- [The data]
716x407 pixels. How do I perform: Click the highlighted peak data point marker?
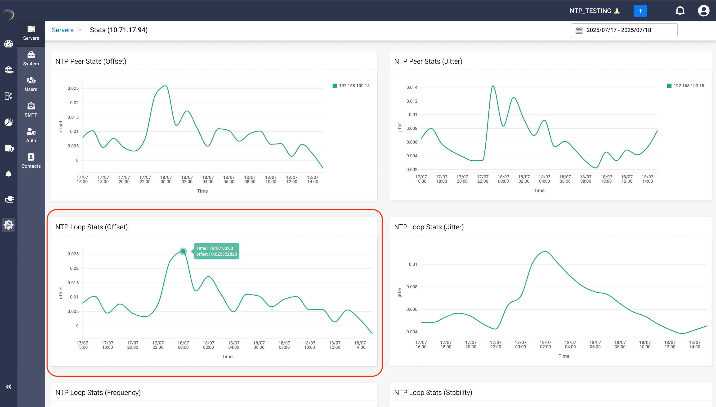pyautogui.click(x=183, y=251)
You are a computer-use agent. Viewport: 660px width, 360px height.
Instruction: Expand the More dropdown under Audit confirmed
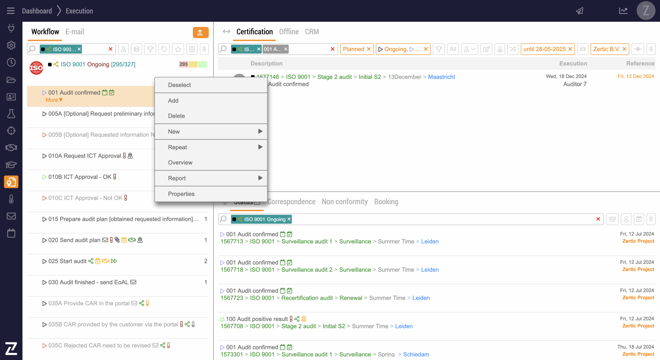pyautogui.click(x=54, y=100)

- [Problem to work on] Quote the entries above word for word. Leave the images out.

- [Exercise solution]
716x407 pixels. How do I perform: Click the highlighted peak data point marker?
pyautogui.click(x=183, y=251)
You are a computer-use agent. Viewport: 660px width, 360px height.
Instruction: Expand the More dropdown under Audit confirmed
pyautogui.click(x=54, y=100)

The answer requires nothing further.